Dataset entries:
•••••
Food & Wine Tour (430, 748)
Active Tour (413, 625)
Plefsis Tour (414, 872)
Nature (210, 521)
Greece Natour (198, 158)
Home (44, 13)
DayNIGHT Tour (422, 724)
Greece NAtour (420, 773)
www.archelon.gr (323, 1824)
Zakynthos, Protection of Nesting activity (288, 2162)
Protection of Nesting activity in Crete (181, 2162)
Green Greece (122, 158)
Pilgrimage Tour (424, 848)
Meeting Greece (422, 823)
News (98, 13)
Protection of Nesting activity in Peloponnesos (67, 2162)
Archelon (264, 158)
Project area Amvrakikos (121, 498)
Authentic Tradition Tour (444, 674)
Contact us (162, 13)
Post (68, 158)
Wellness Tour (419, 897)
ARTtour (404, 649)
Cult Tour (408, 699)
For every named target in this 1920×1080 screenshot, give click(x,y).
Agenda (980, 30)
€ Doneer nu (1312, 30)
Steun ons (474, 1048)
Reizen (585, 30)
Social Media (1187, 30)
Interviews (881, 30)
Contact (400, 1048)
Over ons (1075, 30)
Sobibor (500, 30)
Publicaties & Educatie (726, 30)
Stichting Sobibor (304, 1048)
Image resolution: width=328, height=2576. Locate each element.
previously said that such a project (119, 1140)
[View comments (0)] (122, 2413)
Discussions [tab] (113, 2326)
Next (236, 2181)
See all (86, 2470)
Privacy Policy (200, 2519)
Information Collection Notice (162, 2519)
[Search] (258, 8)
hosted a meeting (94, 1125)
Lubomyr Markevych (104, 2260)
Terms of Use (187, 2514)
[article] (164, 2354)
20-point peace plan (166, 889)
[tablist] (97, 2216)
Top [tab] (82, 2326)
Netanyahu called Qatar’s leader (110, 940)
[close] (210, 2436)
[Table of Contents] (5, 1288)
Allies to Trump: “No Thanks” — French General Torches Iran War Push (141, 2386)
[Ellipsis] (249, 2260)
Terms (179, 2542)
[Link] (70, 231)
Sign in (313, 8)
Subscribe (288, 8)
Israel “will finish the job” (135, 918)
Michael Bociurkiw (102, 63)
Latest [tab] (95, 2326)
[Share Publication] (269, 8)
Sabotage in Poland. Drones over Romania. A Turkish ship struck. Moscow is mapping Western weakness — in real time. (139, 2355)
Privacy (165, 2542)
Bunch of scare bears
•••••
→ **Instructions for the task**: Looking at the records above, return exactly the lines from the line with "Authentic Tradition Tour (444, 674)" to the line with "Over ons (1075, 30)", both ends included.

→ **Response to the task**:
Authentic Tradition Tour (444, 674)
Contact us (162, 13)
Post (68, 158)
Wellness Tour (419, 897)
ARTtour (404, 649)
Cult Tour (408, 699)
For every named target in this 1920×1080 screenshot, give click(x,y).
Agenda (980, 30)
€ Doneer nu (1312, 30)
Steun ons (474, 1048)
Reizen (585, 30)
Social Media (1187, 30)
Interviews (881, 30)
Contact (400, 1048)
Over ons (1075, 30)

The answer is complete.